И плюс, конечно, респектабельность; революционер Пейн был никто; писатель Пейн, книгу которого читал и перечитывал почти всякий в тринадцати колониях, кто знал грамоту, а кто не знал, тому ее пересказывали, эту книгу, из-за которой английское правительство проклинало тот день, когда простолюдину доступно сделалось печатное слово — этот Пейн был писака, и только; Пейн-памфлетист, который как никто в Америке способствовал тому, чтобы армия в самый трудный для нее час уцелела, — был подстрекатель черни, и не больше, но Пейн-секретарь комитета в Министерстве иностранных дел был в некотором роде лицо влиятельное, вхожее, как-никак, в круг сильных мира сего; способное оказать услугу, замолвить нужное словечко в нужную минуту. Так, во всяком случае, принято было думать, и никогда еще при встрече с ним столько людей не торопилось снять шляпу, сказать слова приветствия, поклониться.
И зажил Пейн в замкнутом мире, в башне из слоновой кости, защищающей даже самых уязвимых. Вскоре он убедился, что там, где начинается этот своеобразный мирок — высшие сферы колониальной политики, — кончается реальная действительность. То обстоятельство, что малочисленная, истощенная донельзя армия под водительством спокойного и упрямого человека по имени Вашингтон в отчаянном напряжении последних сил ведет войну, значило для Континентального конгресса Тринадцати Соединенных Колоний так мало, что им всякий раз стоило труда напомнить себе, каково истинное положение дел.

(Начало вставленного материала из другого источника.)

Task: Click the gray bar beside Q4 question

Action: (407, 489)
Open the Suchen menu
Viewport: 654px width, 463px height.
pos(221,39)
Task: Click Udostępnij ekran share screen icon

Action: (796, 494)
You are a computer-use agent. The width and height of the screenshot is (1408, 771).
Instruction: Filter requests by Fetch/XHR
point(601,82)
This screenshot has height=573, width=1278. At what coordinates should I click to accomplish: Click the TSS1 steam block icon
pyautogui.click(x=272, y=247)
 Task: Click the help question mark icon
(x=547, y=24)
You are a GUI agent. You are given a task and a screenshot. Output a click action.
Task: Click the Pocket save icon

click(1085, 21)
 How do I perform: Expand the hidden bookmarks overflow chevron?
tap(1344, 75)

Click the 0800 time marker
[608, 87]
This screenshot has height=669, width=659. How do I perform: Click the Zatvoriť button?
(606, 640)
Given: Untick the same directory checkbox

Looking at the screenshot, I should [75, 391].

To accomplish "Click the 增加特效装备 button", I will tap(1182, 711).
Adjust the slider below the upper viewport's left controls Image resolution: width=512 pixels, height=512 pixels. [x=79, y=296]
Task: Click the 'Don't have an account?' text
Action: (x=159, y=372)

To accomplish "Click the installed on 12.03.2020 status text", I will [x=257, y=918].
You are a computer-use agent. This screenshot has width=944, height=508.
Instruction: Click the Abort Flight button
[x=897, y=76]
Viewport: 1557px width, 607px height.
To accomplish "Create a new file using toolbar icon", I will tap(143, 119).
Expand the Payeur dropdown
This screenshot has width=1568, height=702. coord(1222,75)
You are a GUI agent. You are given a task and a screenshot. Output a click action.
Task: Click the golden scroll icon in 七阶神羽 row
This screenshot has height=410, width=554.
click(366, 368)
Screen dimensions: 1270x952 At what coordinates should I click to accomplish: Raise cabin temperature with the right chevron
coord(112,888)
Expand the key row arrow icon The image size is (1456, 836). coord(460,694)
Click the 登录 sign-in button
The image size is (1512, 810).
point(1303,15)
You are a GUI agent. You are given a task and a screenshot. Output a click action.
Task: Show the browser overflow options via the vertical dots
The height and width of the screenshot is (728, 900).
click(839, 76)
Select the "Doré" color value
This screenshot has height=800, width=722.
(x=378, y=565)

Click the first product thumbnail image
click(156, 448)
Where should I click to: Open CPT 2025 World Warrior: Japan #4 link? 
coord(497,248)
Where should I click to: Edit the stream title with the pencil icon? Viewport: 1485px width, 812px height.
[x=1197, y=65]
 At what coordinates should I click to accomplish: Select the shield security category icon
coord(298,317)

Вместе с тем невозможно было вообразить правительство более беспомощное; обладая полномочием заключать договоры, они не умели обеспечить их соблюдение; имея право чеканить монету, были не властны покупать золото и серебро; наделенные властью вести войну, не могли поставить армии ни единого солдата. В дни кризиса, в самый острый момент, когда разбитая, замерзающая армия Вашингтона переправилась наконец на юго-западный берег Делавэра, они, хотя никто их к тому не принуждал, сложили с себя свои обязанности и в панике сбежали из Филадельфии в Балтимор, предоставив Вашингтону полновластие диктатора.
Все их познания в военном деле ограничивались тем, что лихорадочно вычитывалось из военных пособий местного издания; всякий исповедовал свою излюбленную теорию ведения войны, каковую и отстаивал, а сходились они лишь в одном: что воевать тем единственным способом, каким умели американцы — то есть применяя тактику бесшумных и смертоносных партизанских налетов, измочаливших в пух и дым британскую армию по пути от Конкорда до Лексингтона, — нелепость и дикость.